[Click-target data]
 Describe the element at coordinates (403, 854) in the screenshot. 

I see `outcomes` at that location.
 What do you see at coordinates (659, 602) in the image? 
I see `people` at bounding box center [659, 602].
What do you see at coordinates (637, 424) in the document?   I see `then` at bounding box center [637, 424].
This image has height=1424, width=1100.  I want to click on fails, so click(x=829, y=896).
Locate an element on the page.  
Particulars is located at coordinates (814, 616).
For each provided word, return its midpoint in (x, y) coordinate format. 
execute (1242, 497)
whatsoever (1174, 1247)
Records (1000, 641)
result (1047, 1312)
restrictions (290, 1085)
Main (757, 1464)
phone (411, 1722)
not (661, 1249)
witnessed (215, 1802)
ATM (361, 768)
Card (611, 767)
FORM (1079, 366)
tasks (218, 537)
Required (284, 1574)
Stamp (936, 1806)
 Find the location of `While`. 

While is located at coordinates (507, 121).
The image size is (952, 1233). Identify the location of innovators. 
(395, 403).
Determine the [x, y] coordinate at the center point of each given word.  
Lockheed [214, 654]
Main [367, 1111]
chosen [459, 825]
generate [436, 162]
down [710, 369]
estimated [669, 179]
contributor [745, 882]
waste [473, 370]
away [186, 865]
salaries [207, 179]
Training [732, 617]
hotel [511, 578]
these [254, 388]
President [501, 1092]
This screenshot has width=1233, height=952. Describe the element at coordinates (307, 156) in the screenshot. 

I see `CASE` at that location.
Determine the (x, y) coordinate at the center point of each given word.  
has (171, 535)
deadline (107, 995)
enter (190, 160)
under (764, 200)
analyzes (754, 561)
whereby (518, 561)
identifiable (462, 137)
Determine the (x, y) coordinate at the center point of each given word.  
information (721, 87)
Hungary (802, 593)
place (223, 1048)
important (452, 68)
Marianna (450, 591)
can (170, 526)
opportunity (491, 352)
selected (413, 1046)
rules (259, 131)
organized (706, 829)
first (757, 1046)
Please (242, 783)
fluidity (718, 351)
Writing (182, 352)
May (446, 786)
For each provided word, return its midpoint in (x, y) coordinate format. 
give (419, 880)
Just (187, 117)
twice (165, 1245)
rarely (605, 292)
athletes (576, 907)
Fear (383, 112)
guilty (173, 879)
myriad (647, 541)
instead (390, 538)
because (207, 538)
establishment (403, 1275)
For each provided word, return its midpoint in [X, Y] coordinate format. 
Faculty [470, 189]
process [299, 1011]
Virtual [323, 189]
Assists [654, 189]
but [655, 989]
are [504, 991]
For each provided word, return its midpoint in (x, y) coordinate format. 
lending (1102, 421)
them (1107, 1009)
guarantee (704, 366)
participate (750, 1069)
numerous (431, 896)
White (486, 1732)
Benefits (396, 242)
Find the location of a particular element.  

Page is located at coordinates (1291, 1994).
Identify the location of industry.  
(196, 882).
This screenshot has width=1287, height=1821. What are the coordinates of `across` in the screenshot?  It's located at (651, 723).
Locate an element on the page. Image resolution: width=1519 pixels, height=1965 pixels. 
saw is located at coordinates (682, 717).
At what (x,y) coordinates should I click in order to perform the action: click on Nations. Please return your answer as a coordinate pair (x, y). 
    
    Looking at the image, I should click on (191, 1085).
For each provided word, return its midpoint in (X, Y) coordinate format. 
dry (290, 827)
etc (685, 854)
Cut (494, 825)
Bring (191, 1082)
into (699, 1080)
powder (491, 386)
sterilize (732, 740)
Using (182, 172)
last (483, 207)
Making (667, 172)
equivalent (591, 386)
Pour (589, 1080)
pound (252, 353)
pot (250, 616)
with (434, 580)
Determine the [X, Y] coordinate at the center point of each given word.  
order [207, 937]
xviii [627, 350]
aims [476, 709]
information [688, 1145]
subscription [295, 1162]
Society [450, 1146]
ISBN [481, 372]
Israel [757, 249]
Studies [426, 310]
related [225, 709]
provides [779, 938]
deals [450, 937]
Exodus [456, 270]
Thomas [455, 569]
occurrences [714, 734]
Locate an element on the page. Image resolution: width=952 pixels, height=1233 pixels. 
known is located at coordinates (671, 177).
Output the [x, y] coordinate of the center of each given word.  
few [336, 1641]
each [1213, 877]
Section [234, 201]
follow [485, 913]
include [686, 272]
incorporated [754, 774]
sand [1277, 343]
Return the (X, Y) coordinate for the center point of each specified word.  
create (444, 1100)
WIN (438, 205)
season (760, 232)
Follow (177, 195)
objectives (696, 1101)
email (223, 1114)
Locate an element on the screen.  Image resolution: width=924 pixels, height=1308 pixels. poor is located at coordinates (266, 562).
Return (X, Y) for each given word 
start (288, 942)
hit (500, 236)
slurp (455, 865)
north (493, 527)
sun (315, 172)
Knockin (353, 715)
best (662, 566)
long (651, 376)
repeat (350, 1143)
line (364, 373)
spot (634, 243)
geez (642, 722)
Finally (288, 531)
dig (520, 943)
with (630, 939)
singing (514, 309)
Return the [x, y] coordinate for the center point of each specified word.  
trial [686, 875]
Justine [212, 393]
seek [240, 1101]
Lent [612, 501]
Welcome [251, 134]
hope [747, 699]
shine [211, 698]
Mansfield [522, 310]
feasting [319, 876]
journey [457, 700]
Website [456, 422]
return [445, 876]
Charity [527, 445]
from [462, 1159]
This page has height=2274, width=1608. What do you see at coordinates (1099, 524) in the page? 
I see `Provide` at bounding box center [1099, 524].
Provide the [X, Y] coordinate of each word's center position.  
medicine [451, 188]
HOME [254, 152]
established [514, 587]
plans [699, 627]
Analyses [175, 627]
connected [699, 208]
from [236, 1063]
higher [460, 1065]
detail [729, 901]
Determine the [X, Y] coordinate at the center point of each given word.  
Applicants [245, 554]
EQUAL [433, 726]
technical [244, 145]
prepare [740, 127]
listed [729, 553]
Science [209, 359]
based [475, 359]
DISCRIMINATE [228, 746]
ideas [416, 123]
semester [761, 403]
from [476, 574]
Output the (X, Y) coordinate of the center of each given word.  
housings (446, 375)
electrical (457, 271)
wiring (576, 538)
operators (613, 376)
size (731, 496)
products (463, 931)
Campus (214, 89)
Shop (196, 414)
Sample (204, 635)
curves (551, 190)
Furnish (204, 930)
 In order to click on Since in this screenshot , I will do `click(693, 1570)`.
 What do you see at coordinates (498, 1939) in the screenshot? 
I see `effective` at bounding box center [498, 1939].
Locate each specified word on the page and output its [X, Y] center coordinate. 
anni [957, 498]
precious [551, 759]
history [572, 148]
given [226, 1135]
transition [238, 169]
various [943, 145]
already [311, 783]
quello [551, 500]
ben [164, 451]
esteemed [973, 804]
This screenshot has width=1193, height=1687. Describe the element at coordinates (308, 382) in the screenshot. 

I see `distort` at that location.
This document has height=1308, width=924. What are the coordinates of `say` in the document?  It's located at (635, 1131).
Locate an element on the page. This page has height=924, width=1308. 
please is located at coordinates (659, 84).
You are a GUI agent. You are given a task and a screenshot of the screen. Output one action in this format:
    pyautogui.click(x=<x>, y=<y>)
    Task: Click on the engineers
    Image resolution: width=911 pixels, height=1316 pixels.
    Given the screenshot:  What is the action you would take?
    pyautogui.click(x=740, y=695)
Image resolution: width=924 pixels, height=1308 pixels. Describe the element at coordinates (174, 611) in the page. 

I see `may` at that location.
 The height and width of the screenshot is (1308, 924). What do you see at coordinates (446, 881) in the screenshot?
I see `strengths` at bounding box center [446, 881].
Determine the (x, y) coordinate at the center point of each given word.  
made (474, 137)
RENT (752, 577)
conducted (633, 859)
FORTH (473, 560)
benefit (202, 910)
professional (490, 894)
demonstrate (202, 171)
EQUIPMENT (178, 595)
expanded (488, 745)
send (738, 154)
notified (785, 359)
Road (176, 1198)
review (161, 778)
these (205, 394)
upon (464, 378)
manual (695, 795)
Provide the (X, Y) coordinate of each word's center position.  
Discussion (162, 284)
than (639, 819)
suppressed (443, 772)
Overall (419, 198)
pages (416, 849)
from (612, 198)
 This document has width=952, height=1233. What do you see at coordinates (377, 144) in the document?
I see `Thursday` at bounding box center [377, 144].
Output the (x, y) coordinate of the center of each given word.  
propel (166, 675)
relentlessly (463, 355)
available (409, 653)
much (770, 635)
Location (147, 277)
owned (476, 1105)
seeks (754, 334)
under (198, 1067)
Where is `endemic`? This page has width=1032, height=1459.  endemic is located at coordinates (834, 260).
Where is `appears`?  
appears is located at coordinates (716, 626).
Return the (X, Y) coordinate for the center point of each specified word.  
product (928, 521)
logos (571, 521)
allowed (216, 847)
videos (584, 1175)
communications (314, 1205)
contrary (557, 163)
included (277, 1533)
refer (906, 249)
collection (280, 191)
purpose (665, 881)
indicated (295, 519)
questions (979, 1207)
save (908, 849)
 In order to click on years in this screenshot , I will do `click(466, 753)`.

Your goal
Copy the rows above verbatim, starting at the line containing "Required (284, 1574)" and ending with the line containing "opportunity (491, 352)", both of those lines included.

Response
Required (284, 1574)
Stamp (936, 1806)
 Find the location of `While`. 

While is located at coordinates (507, 121).
The image size is (952, 1233). Identify the location of innovators. 
(395, 403).
Determine the [x, y] coordinate at the center point of each given word.  
Lockheed [214, 654]
Main [367, 1111]
chosen [459, 825]
generate [436, 162]
down [710, 369]
estimated [669, 179]
contributor [745, 882]
waste [473, 370]
away [186, 865]
salaries [207, 179]
Training [732, 617]
hotel [511, 578]
these [254, 388]
President [501, 1092]
This screenshot has width=1233, height=952. Describe the element at coordinates (307, 156) in the screenshot. 

I see `CASE` at that location.
Determine the (x, y) coordinate at the center point of each given word.  
has (171, 535)
deadline (107, 995)
enter (190, 160)
under (764, 200)
analyzes (754, 561)
whereby (518, 561)
identifiable (462, 137)
Determine the (x, y) coordinate at the center point of each given word.  
information (721, 87)
Hungary (802, 593)
place (223, 1048)
important (452, 68)
Marianna (450, 591)
can (170, 526)
opportunity (491, 352)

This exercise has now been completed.